Front. Psychol., 25 November 2010
Sec. Movement Science

Cars gone wild: the major contributor to unintended acceleration in automobiles is pedal error

  • 1 Department of Psychology, University of California, Los Angeles, Los Angeles, CA, USA
  • 2 Human Performance Research, Marina del Rey, CA, USA
  • 3Exponent Inc., Failure Analysis Associates, Los Angeles, CA, USA
  • 4 Department of Kinesiology, California State University, Long Beach, CA, USA

“Unintended-acceleration” automobile accidents typically begin when the driver first enters the car, starts the engine, and intends to press his/her right foot on the brake while shifting from Park to a drive gear (Drive or Reverse). The driver reports an unintended (uncommanded) full-throttle acceleration, coupled with a loss of braking, until the episode ends in a crash. Pedal misapplications – where the right foot contacts the accelerator instead of the brake that was intended – have been linked to these accidents (Schmidt, 1989, 1993) which, in the 1980s, were thought to occur only at the start of a driving cycle (and/or with the car in Park). But, in 1997, we identified over 200 pedal errors as the cause of accidents reported in the North Carolina database; these crashes occurred during the driving cycle (Schmidt et al., 1997), and/or with the vehicle in a gear other than Park. Our present work provides a more thorough analysis of these North Carolina Police Accident Reports from 1979 to 1995. The vast majority of pedal misapplications (over 92%) (a) occurred during the driving cycle, (b) were generally in “unhurried” conditions, and (c) were categorically separate from those events referred to as unintended-acceleration episodes at start-up. These ideas are explanatory for the recent (2009–2010) surge of unintended-acceleration reports, perhaps even suggesting that all of these crashes are caused by pedal errors, and that none of them are based on some vehicle defect(s).

Introduction

The term “unintended acceleration” (UA – sometimes called “sudden acceleration”) was coined in the 1980s to describe a type of automobile accident that was attracting considerable attention at the time. In these episodes, the driver would report that, as he/she was initiating a driving cycle, after starting the engine, placing the right foot lightly on the brake (to prevent the car from “creeping”), and shifting from Park to a drive gear (usually Park or Reverse, depending on the situation), the vehicle would go to an uncommanded (i.e., unintended) wide-open-throttle condition, coupled with an apparent loss of braking effectiveness (Pollard and Sussman, 1989; Reinhart, 1989; Schmidt, 1989, 1993). The episode would often end with a crash. In the 1980s, there was a surge of UA reports, representing almost every brand of automobile. This situation resulted in a frantic search by three federal government agencies, various auto makers, and several private research firms, for some electrical/mechanical defect that would cause these events. None was ever found. This naturally resulted in considerable publicity (e.g., newspaper and magazine articles, and even a “60 Minutes” television report; CBS, 1986) and substantial public awareness.

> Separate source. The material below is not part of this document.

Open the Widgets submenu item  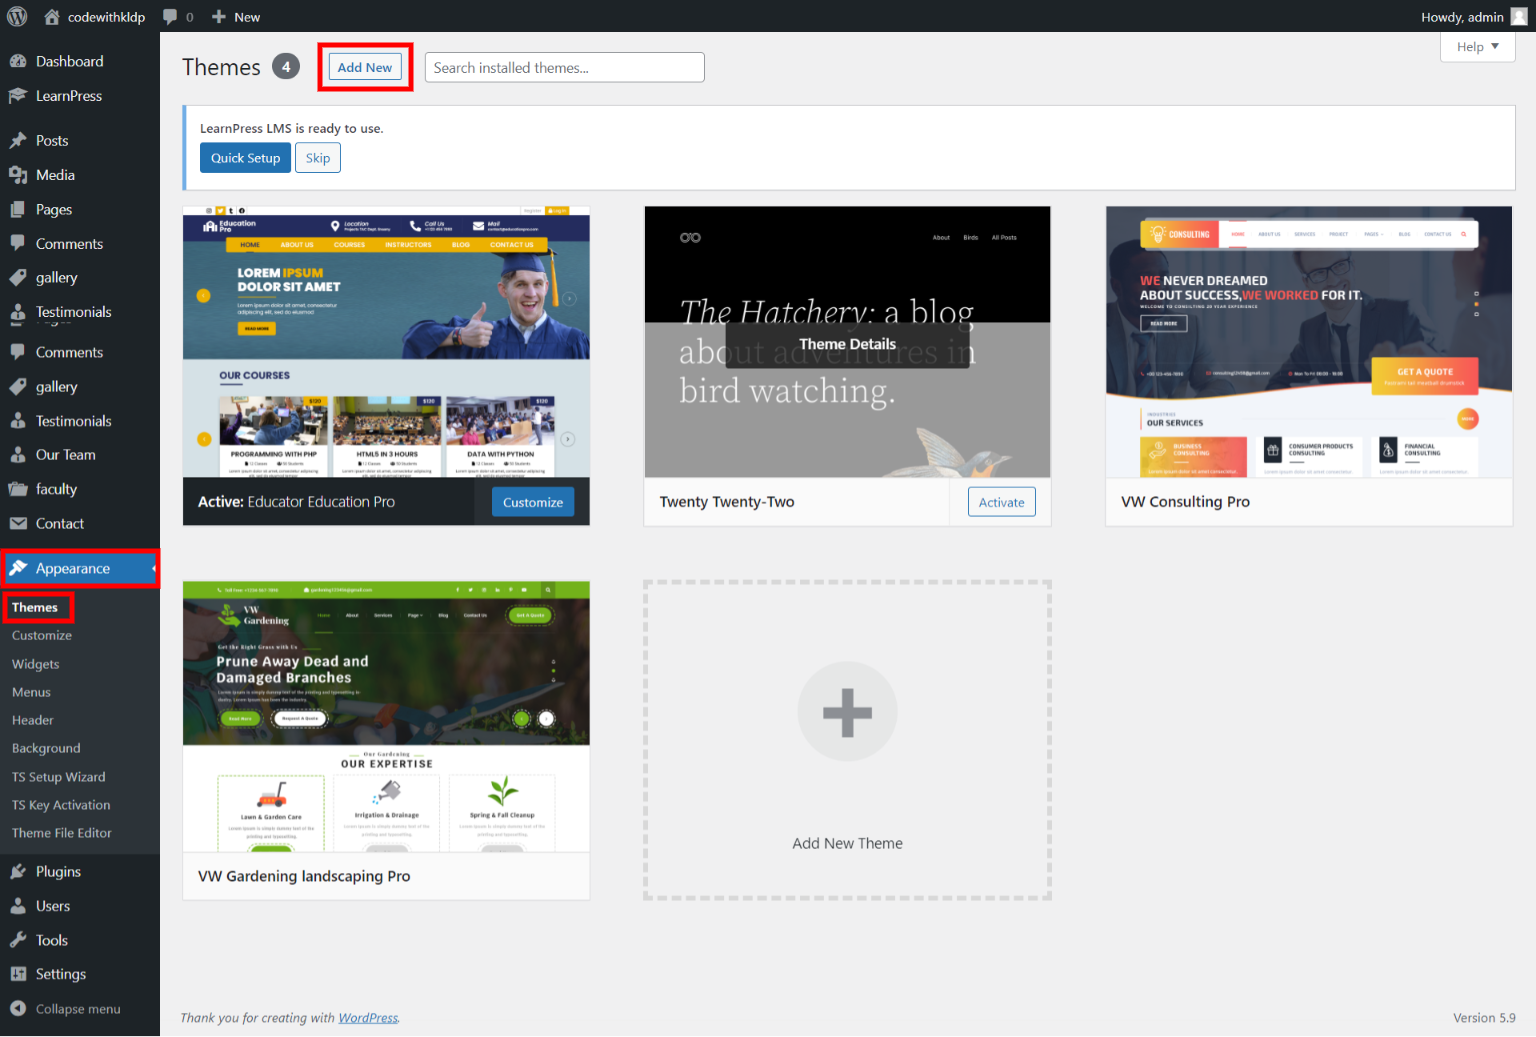(x=36, y=664)
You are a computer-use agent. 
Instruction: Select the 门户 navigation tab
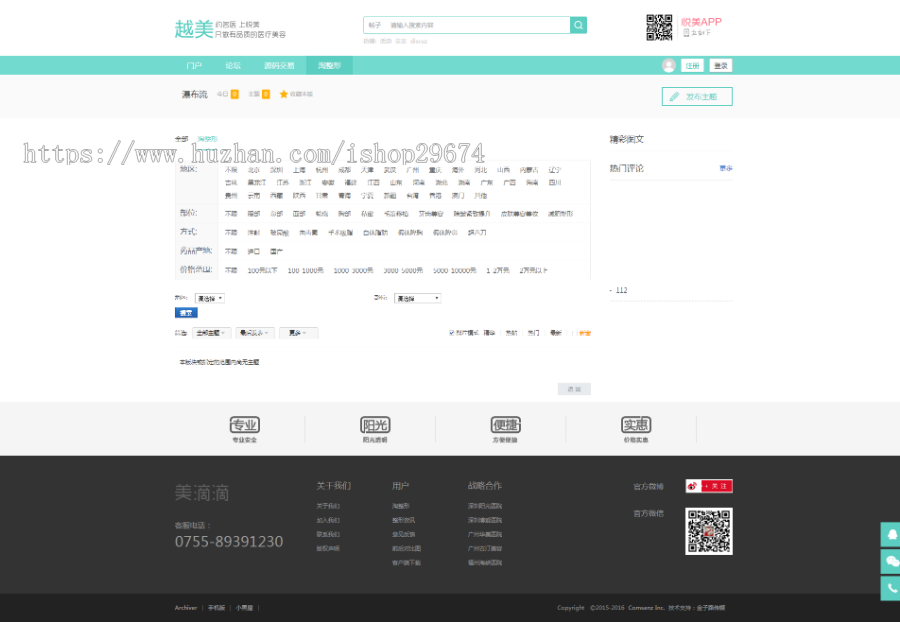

Over the next few decades, this situation gradually faded from public awareness. Recently, however, in 2009–2010, a similar situation has seemingly returned. For many of us who worked on this problem in the 1980s, the current situation brings the problem again to mind again, creating the suspicion that the same phenomena are still operating (or are operating again).

In the 1980s, a number of researchers began to suspect that these episodes might have a human-error component (e.g., Schmidt, 1989; Reinhart, 1994), and that a search for an electro-mechanical defect might be misguided. The essential idea was that the driver, intending to put the right foot on the brake, would occasionally place the foot on the accelerator by mistake. Then, when the car moved when a drive gear was engaged, the driver would press harder on the “brake” to stop it, the vehicle would go even faster, resulting in more “brake” application, usw., until the vehicle soon was in a wide-open-throttle condition; the driver (who was invariably panicked) was rendered incapable of diagnosing the situation in the few seconds before a crash occurred.

In the 1980s, these accidents were mainly associated with the start of a driving cycle (and/or otherwise initiating driving with the vehicle in Park gear, such as at a fast-food drive-through or at an outside bank-teller’s station). These types of accidents led to National Highway Traffic Safety Administration’s (NHTSA) formal definition which tended to confine UA crashes to purely start-up events (Pollard and Sussman, 1989).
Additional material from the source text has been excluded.